**Given records**
=== Section Start ===

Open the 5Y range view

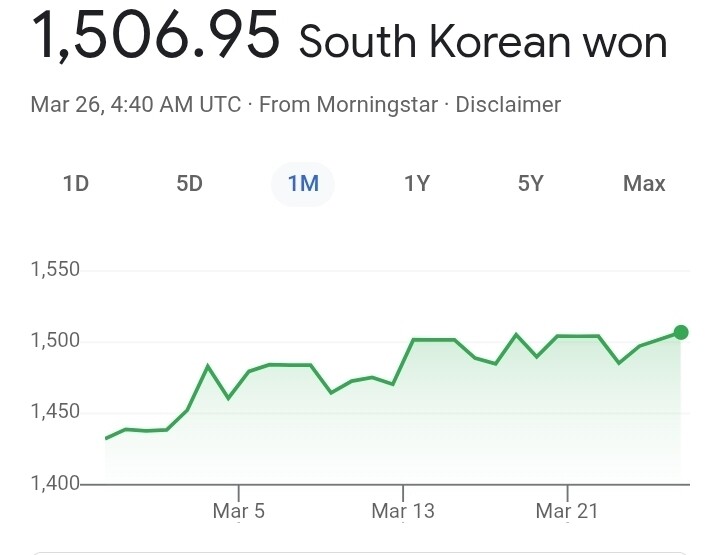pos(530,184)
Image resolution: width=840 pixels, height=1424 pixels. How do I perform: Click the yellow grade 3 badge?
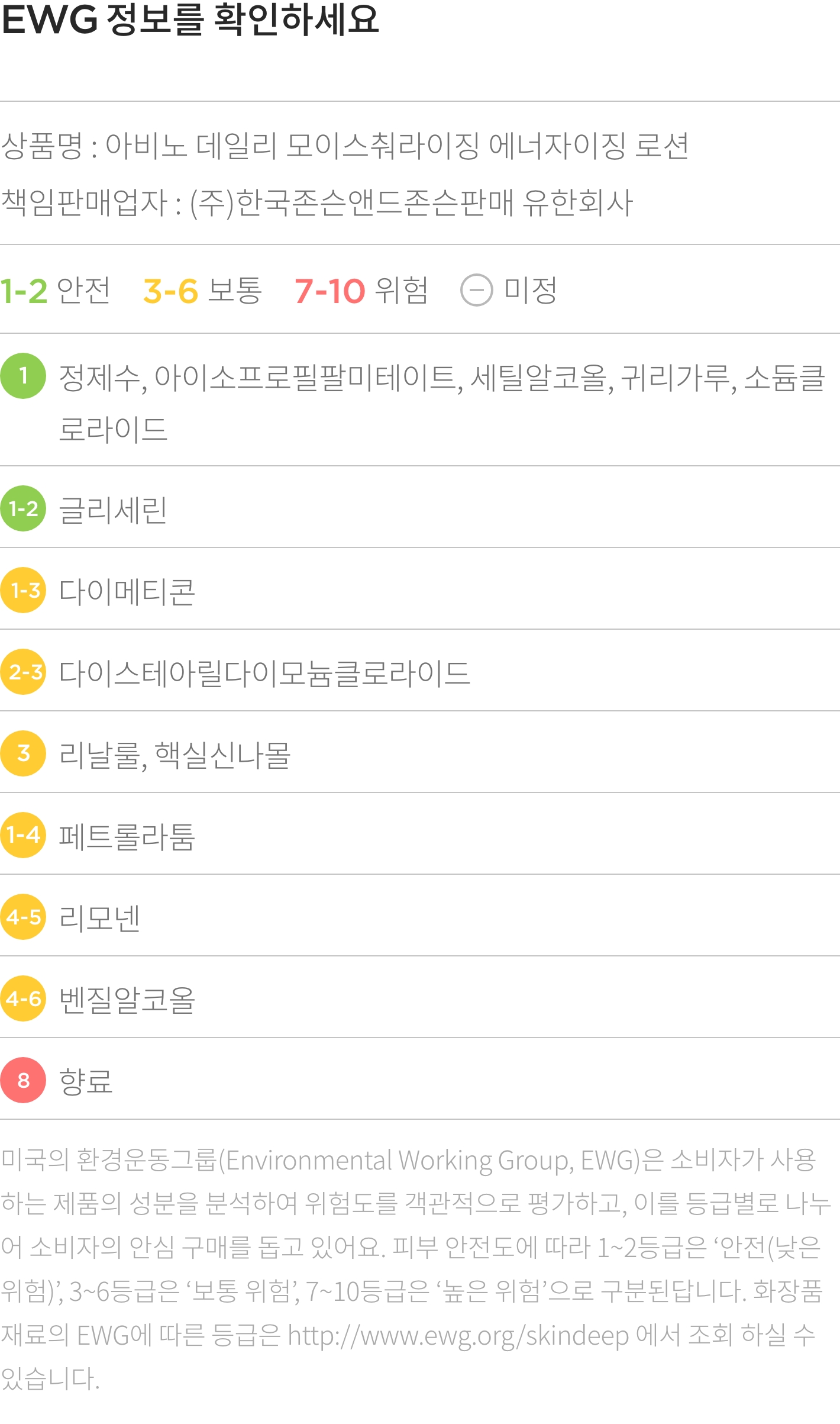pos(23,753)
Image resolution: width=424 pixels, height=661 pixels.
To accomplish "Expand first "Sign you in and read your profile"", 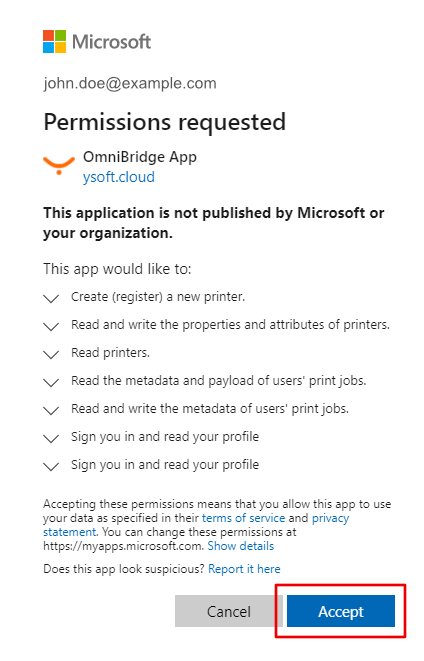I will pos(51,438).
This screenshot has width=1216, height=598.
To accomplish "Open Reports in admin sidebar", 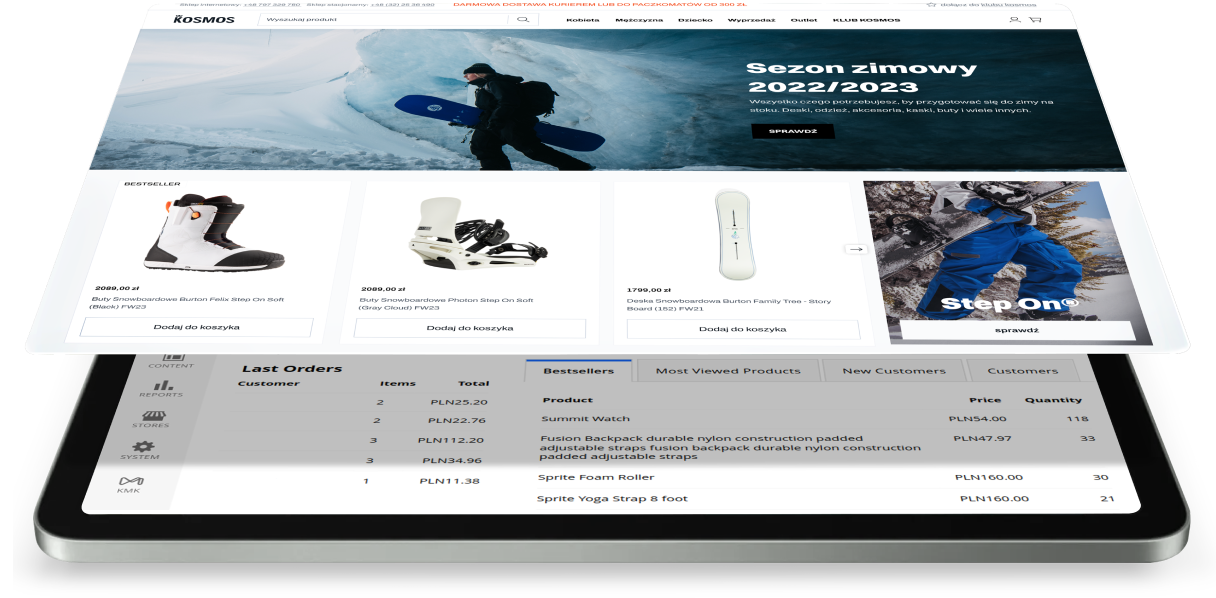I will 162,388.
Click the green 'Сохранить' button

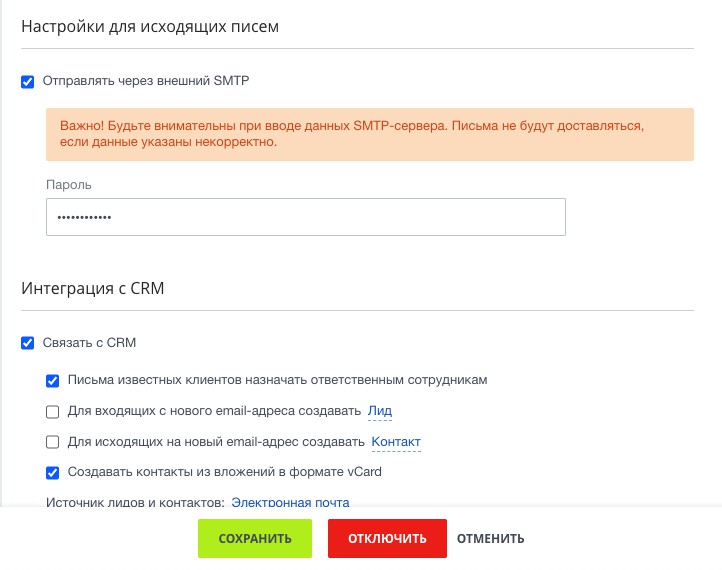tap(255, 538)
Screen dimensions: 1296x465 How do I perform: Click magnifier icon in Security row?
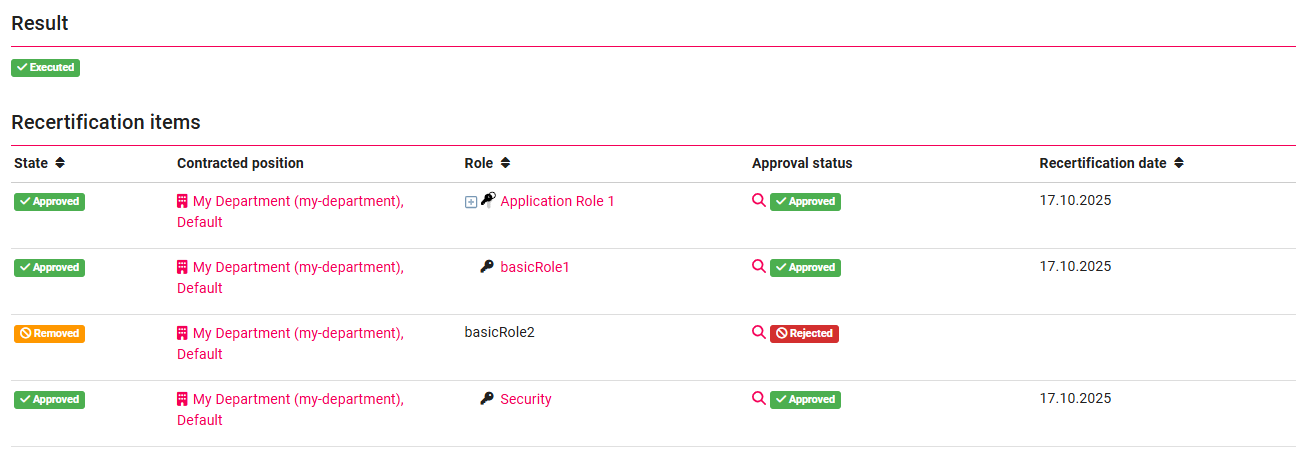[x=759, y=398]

=== Section End ===

**Action item**
Precisely the lines from the one containing "Screen dimensions: 1296x465" to the end of the data above, both included, should be printed; leave the pictures out.

**Solution to this problem**
Screen dimensions: 1296x465 How do I perform: Click magnifier icon in Security row?
[x=759, y=398]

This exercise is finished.